→ **TEXT SHOWN**:
-.-.-

I think he’s from First Strike too; he’s on the pelican with Johnson, a few others and Linda’s cryotube after the end of the game. He’s also right about the hunters: there’s a lot of them here. I drive around the beach to a small woodland where a phantom drops off a pair of ghosts. There’s skirmishers and brutes in the trees and jackal snipers on a rock to my left. On top of the rock is the first covenant terminal by…Tsek Vadum? That rings a bell, is he related to Thel Vadum/Vadumee? While his brother (?) is the leader of the Fleet of Particular Justice, Tsek serves on the Seeker of Truth as an Honour Guard for the collection squad.

The Fieldmasters seem to make up the meat of collection squads, almost always being zealot rank according to Catherine Halsey in Halo Reach. As you may know from Stage 1, Nosolee was one such fieldmaster but he was an oosoona instead of a Collection and Sanctify unit. I snipe a brute on the hill ahead with my DMR before I move on. 2 headshots is all it takes, no misses.

Around the corner up the hill is a big keep like tower in the cliff wall, where a phantom unloads troops onto the large landing pad. Cortana bets the Silent Cartographer is in there. It is. It’s then a simple matter of doing doughnuts all over the covenant on the landing pad before making a frontal charge down the middle of the building to squish the rest. A pack of blind wolves piles up in the entryway after I drive out again so I need to be careful to not let any be killed. Cortana suggests that the map room must be at the bottom floor: all the structures on this island extend deep underground. Unfortunately, an honour guard (zealot in vanilla & Anniversary) locks the doors once I descend most of the ramps, which surprises Cortana as she didn’t expect they knew how Halo’s electronics worked.

As I head back the warthog and decide to give the gungoose a try now, Cortana radios Captain Keyes, suggesting we search for a way to override the Cartographer’s security system. “Understood, we’re still en-route to the objective. I may be out of contact when we get there.” Keyes says through the COM. He got a tip-off from an Elite POW about a cache of covenant weapons we can steal for Alpha Base, and hopefully more charger columns to go with them. So he’s going on a jungle rendezvous with Johnson to go get it while we handle the main event.

-.-.-

→ **EXERCISE TASKS**:
[1] Decide whether each statement agrees with the Halo passage, answering yes or no and quoting the deciding words. (a) The brute on the hill goes down after two DMR headshots with no misses. (b) Cortana expected the covenant to understand Halo's electronics. (c) Keyes plans a jungle rendezvous with Johnson.
[2] Copy word for word the part of the Halo passage from "As I head back" up to and including "the main event.".

→ **STUDY MATERIAL**:
-.-.-

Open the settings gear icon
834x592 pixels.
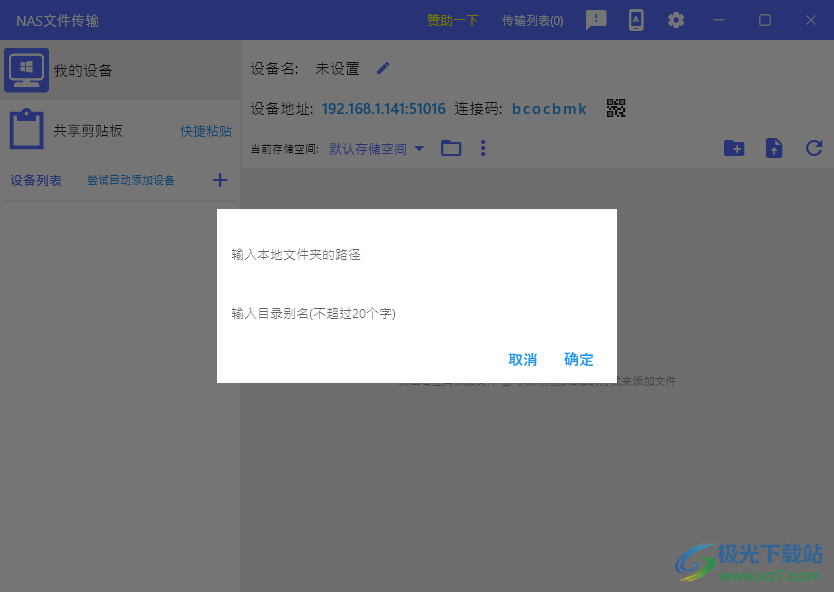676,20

-.-.-

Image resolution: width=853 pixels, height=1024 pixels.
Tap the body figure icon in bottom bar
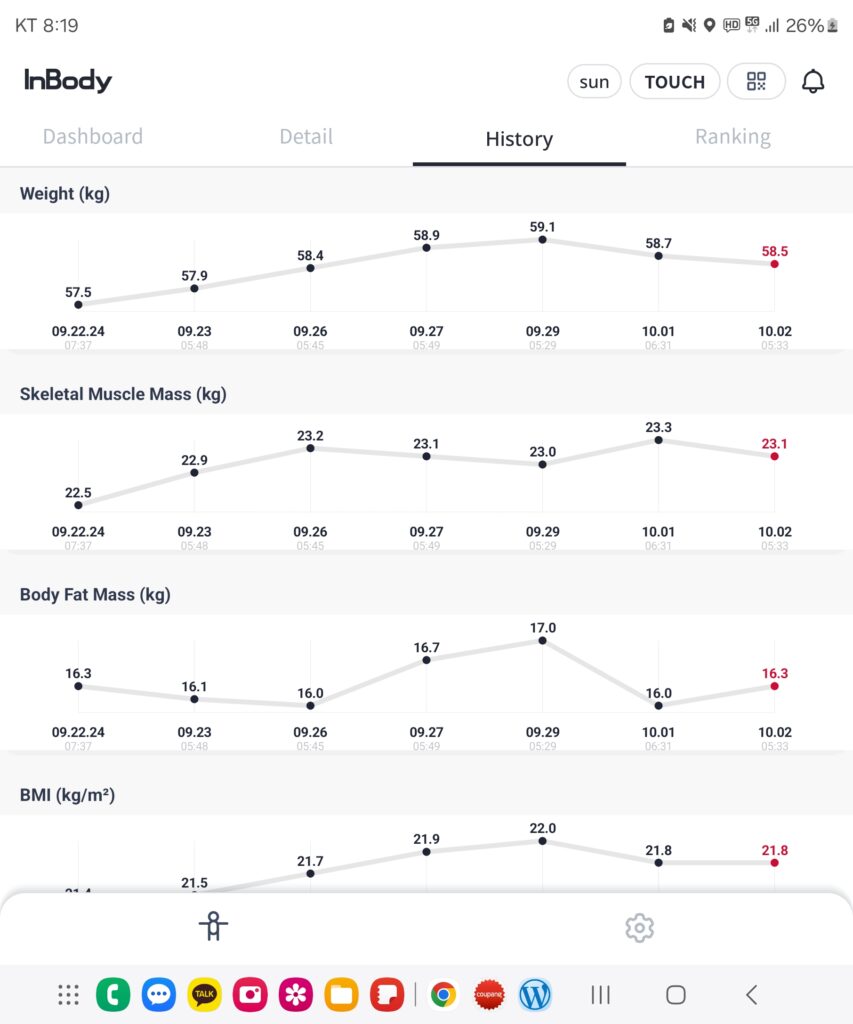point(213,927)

-.-.-

→ **COMPLETED EXERCISE**:
[1]
(a) Yes: "2 headshots is all it takes, no misses."
(b) No: "which surprises Cortana as she didn’t expect they knew how Halo’s electronics worked."
(c) Yes: "So he’s going on a jungle rendezvous with Johnson to go get it while we handle the main event."

[2]
As I head back the warthog and decide to give the gungoose a try now, Cortana radios Captain Keyes, suggesting we search for a way to override the Cartographer’s security system. “Understood, we’re still en-route to the objective. I may be out of contact when we get there.” Keyes says through the COM. He got a tip-off from an Elite POW about a cache of covenant weapons we can steal for Alpha Base, and hopefully more charger columns to go with them. So he’s going on a jungle rendezvous with Johnson to go get it while we handle the main event.